# Just to say hey; not been on here for a while & now 24 weeks pregant :D



## hawalkden (Aug 24, 2011)

Just popped in for a quick hi, not been on this forum for a while. Just a little about myself and see how you pregnant ladies are doing 
Any tips, advice, etc you can chuck at me.. 
I'm 24 weeks pregnant with a yellow surprise bump & due on 10th December . Nervous... 
Update about the past few weeks and since I've been going to see the diabetic team, every Thursday! I always use to come out in tears and the consultant I'm under I walked out of her clinic because she just put me down so much. So I see her reg doc now instead! Gets a little boring now though going every week, when it's the same old routine and there isn't a huge issue with my bloods or the baby, my bloods have gone down a lot and they are most of the time around 8-12 which is amazing for me !
I was given the insulin pump in May '11 when I was around 8/9 weeks and I love it, my bloods have been ace !
Tomorrow is going to be a very long day! Got the Diabetic Team tomorrow in the morning then I've got to wait around for a few hours before I can have an ECHO scan, feeling a little nervous about it all, the obstetrician consultant said I need one because before I was pregnant my hba1c was 10.1%. So it's just routine apparently!  
Not been for 2 weeks last hba1c (3 weeks ago) was 8.2% Woooooooohooooooooo ! Never been that low ever since I got diagnosed in March '09.. Before getting pregnant my hba1c's were always around 13-15%! 
When I went two weeks ago and I asked about my due date and being induced, the consultant said within the NHS Trust I'm in now they let High Risk Pregnancies. E.G. Diabetics, Pre-eclampsia, high blood pressure etc go to their due date and get induced around their due date not two weeks before! Which shocked me a little I had in my head my induced date or round about that date no where near the 10th December!


----------



## Northerner (Aug 24, 2011)

Hi, lovely to hear from you and what wonderful news! Congratulations!  Great that you have a pump now and that it's really helping with your control. I'm afraid I can't give you any tips, but I know we have lots of wonderful mums and mums to be here that will try and help you out


----------



## MrsCLH (Aug 25, 2011)

Hi hawalkden

Sounds like you're doing everything you can if you're being seen every week. Are they telling you that you need to get your bloods down even further? Presumably everything's been okay with your scans so far? Have you had your first growth scan yet?

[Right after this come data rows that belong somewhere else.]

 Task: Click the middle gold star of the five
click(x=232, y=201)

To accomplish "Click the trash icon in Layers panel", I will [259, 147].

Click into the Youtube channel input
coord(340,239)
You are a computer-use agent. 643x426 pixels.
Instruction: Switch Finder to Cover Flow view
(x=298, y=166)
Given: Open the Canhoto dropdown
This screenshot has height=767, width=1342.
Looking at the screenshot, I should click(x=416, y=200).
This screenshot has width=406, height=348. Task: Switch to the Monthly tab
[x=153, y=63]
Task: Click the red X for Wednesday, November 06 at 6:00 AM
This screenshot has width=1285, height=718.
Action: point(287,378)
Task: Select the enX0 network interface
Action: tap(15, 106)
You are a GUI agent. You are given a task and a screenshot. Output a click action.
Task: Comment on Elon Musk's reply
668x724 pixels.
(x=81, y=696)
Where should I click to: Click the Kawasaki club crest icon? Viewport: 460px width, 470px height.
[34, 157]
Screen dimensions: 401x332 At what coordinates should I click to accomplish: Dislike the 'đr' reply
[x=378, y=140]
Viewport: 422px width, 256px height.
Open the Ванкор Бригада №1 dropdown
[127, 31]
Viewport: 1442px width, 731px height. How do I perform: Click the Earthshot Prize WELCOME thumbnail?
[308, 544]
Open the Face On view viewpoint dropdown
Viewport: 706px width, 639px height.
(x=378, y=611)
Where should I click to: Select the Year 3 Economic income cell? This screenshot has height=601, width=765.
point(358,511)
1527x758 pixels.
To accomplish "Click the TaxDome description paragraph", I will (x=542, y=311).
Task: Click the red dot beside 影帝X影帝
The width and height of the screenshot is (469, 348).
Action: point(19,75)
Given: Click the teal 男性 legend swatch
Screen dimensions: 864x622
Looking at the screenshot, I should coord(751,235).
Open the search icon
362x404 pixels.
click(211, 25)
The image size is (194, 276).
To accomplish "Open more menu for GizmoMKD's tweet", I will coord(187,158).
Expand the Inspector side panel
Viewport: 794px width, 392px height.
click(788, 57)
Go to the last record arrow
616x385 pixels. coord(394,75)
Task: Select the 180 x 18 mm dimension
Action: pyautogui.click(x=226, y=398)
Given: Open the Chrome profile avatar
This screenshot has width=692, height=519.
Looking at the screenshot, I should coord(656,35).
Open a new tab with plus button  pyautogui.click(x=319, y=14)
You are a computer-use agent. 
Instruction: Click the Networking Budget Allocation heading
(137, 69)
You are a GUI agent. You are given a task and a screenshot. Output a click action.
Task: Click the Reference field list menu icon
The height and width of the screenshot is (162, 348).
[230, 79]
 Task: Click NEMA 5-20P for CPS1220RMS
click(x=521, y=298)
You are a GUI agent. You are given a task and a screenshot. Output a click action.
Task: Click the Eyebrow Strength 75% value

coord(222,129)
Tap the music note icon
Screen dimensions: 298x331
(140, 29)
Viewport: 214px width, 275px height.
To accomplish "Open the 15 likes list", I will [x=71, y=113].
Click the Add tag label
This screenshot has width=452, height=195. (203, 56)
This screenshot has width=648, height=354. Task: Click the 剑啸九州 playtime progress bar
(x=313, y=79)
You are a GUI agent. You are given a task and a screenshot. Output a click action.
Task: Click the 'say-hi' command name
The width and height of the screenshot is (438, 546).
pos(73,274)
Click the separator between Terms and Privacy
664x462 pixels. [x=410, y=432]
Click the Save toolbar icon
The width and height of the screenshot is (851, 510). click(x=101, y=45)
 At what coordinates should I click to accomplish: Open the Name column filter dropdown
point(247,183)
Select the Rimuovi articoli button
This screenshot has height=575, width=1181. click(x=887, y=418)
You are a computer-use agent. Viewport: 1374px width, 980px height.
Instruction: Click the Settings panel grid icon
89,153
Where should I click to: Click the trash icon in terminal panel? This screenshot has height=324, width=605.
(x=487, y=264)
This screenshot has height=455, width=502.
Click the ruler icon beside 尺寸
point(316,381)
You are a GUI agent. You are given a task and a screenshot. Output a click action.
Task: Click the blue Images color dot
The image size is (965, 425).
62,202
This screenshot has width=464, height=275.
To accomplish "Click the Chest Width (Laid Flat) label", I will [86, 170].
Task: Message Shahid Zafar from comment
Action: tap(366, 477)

My hospital are the same as yours. I assumed I would be induced at 38 weeks irrespective of how my pregnancy was going but when I asked about it they said it isn't their policy. So as long as my diabetes remains under control and my blood pressure stays stable and baby's growth is fine then I will be allowed to go all the way to my due date, maybe a couple of days over. They will just be assessing me every week from 36 weeks to check I'm still okay to keep going. I'm 35+2 now so getting near!!

xx


----------



## Steff (Aug 25, 2011)

Lovely to hear from you, congratulations good luck with the rest of your pregnancy x


----------



## pinkemz (Aug 26, 2011)

Hi hun, 
so glad you doing well. Im 24 weeks pregnant as well. I go antenatal every 2 weeks got a growth scan at 27 weeks pregnant. Everything going ok at the moment thank god. All the best with the rest of your pregnancy


----------



## Millysmummy1 (Aug 27, 2011)

I've just found this forum, thought I'd join and say hello as I'm also type 1 and due 10th dec!!!  Pregnancy is starting to go quick now, first half really dragged!  My sugars have been good up until last week or so, but really started to struggle with them this week and having to sort out my ratios, which is proving tricky!  Need to crack it soon, as feel so rubbish when they go high.  I had forgotten how hard it is to get right towards the end of pregnancy.   I've been seeing diabetic team every 4 weeks up until one, got another in 2 weeks time as things are getting trickier.  Strange how the care varies all over the country.  Nice to speak to people experiencing same thing, think my hubby fed up of me every time I talk sugars!  Good luck with everything and hope the scan went well x


----------



## Northerner (Aug 27, 2011)

Hi Millysmummy! Welcome to the forum, and many congratulations!  I hope you manage to get your levels sorted out and that things go smoothly for you from now on. We have quite a few members at the moment that are in your situation, so hopefully you will have lots of happy stories to swap!


----------